ReadyGo is a pre-activity planning app for runners and cyclists - built around a specific moment most fitness apps completely ignore.
Not the run itself. Not the data after. The ten or fifteen minutes before, when the window opens and the questions start: shall I go out? Where? What's the weather doing? Have I got time? That moment of friction. The gap between thinking about going and actually going - is where ReadyGo lives.
The app builds a personalised activity profile around preferences: run or cycle, weather tolerance, route type, locations. From there, GOAI - the thinking engine behind the product - generates a ready-to-go session in seconds. Route, conditions, effort level. You open the app, make a couple of quick decisions, and go. It's not a coach. It's not a tracker. It's the thing that removes the last reason not to head out the door.



ReadyGo is the second product out of ToDo Engineering, and it became a real test of how far a lean, AI-assisted workflow could stretch.

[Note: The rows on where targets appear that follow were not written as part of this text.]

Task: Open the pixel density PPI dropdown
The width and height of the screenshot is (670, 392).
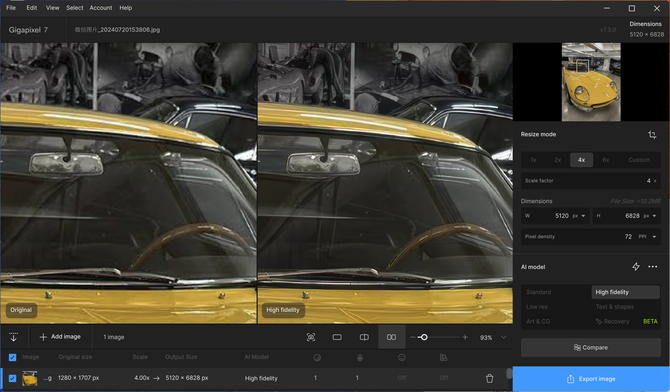Action: click(647, 236)
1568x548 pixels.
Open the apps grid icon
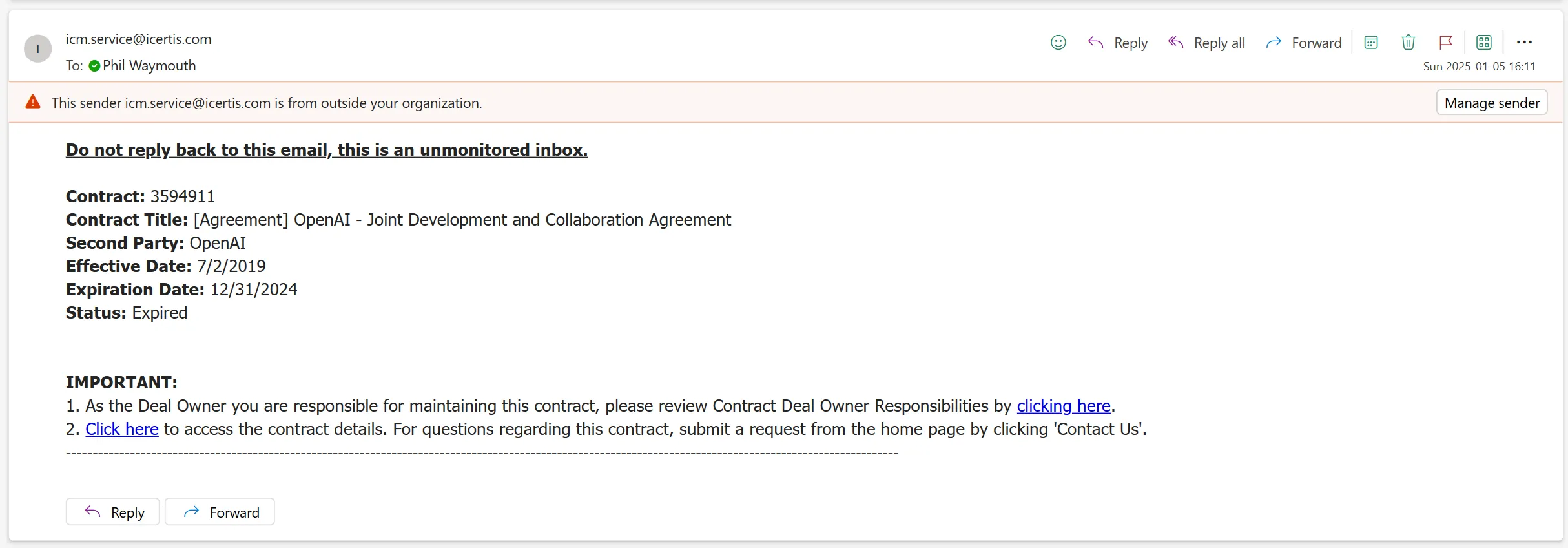coord(1484,43)
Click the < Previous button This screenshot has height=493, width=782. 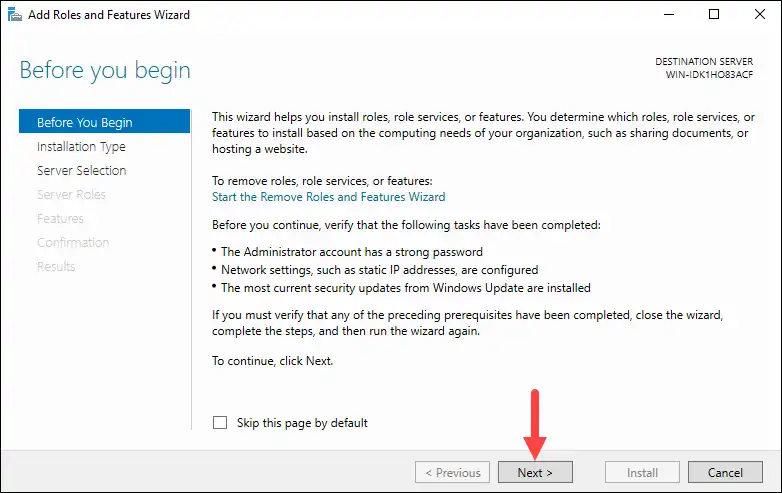pyautogui.click(x=452, y=472)

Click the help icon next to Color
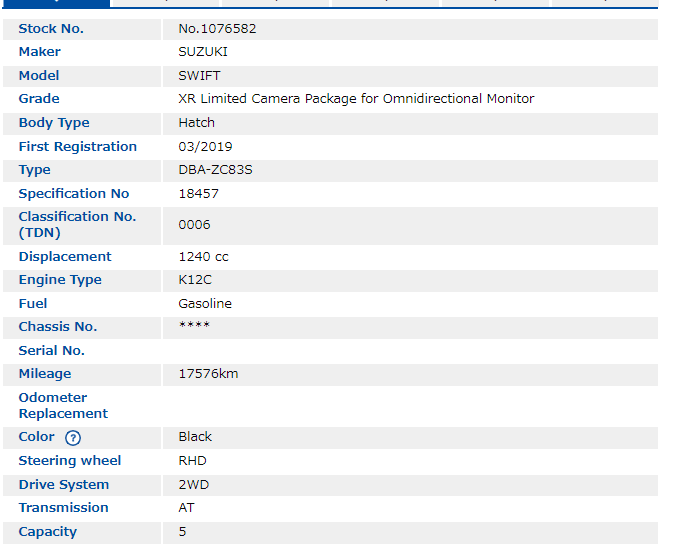pos(73,438)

The design and build ran on a tightly integrated stack - Figma for system design, Cursor and Claude Code for prototyping and frontend scaffolding, Linear for task management, and Gemini alongside Claude for rapid ideation and copy refinement. Rather than moving sequentially from design to handover, the workflow ran in parallel - lofi UI components drawn from the design system fed directly into coded sandbox environments for testing, compressing what would typically take a week of back-and-forth into a single day. Full screen design completed in two days. Feature prototypes for user testing in one and a half. The design system was built to work with LLM token pipelines from the start; size, spacing, colour, movement and layout all structured for clean codebase handover.
The core UX challenge was restraint. ReadyGo could easily become a feature-heavy platform; weather, routing, nutrition, gear, tracking, social. The discipline was keeping the MVP anchored to one job: generate a session plan fast enough that it becomes a habit, not a task. Every screen, every decision point, every interaction was tested against that single principle.
Visual production used Adobe Firefly to build a consistent image and video library - twenty images and five short videos depicting the preparation moment: people getting ready, not people already moving. That distinction mattered. The brand had to live in the same moment the product does.


Outcome.
ReadyGo is currently in public beta on Google Play at V0.1, with iOS in review. Eight early users are three weeks into a structured four-week usability programme - covering onboarding, session generation, route usability and repeat behaviour across both Android and iOS. Feedback is collected directly inside the app, contextual to screen and session stage, alongside video interviews and prototype testing sessions.
The social and content campaign is live; a six-week rollout across Instagram, X, Reddit, blog and email - with a target of 1,500 users before full public release. The build-in-public phase begins once that milestone is reached.
This project sits in the portfolio not just as a product case study, but as a demonstration of how a modern design and AI workflow stack performs under real conditions - from the first idea through to a shippable, testable product with a live user base.